Dès lors une routine immuable s’installa, au contentement de tous les intéressés.

Chaque matin, Nicolas était sorti du lit sans ménagement par ses grands-parents, qui lui enfilaient mécaniquement les vêtements hérités de David-Alexandre et Sully-Daniel, avant de l’emmener à la pouponnière où Hélène le prenait en charge avec aussi peu de tendresse que Louise.

La journée passait alors lentement pour Nicolas, devenu le souffre-douleur de ses camarades de jeux. Car les garçons du Baron, influencés par leur gouvernante, oublièrent rapidement les préceptes de Nanny Marjorie et leur sympathie enfantine pour ce petit sans père ni mère. Encouragés par l'indifférence d'Hélène, ils le considérèrent bien vite comme un jouet amusant, qu'ils brimaient à longueur de journée en misant sur sa peur des contacts pour le paniquer. Seule Marie-Eugénie, trop petite pour comprendre les raisons de cet acharnement, ne participait pas aux jeux cruels de ses frères. Elle préférait soigner ses poupées, et ignorer cet enfant toujours caché sous la table en compagnie de vieux jouets abîmés, les seuls qu'il eût la permission de toucher.

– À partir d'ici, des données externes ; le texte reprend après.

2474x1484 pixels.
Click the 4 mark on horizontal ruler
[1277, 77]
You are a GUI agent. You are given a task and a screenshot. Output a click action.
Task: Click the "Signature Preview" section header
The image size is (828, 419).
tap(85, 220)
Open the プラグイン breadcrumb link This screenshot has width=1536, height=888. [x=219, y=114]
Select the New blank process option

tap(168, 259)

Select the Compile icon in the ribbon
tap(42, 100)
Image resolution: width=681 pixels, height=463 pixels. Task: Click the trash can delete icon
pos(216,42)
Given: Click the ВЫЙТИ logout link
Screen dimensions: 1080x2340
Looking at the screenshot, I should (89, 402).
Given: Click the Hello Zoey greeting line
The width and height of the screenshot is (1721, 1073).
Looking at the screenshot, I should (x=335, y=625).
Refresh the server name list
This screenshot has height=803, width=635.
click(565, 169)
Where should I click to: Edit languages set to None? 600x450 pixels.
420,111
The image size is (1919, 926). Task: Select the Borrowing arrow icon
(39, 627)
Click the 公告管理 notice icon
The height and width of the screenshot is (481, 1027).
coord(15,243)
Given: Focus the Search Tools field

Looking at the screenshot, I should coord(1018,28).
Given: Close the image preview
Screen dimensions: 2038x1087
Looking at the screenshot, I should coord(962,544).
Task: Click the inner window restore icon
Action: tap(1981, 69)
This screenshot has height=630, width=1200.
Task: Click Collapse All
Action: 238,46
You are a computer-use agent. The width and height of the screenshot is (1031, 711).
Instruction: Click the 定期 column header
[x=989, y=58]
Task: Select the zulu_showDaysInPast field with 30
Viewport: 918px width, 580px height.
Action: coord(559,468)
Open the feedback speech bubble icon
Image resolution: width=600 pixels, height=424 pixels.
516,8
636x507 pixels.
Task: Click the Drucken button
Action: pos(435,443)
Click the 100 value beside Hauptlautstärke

Il en fut ainsi chaque jour, semaine ou dimanche, été comme hiver, jusqu'au matin de son 6ème anniversaire.

 

Bien entendu, à son réveil ce jour-là, Nicolas ne trouva aucun cadeau posé sur la table. Au contraire, vêtu de ses habits du dimanche et le crâne rasé de frais, il suivit sa grand-mère dans la partie du cimetière réservée à ceux que l’église avait réprouvés, devant la simple croix de bois ornant la tombe de sa mère.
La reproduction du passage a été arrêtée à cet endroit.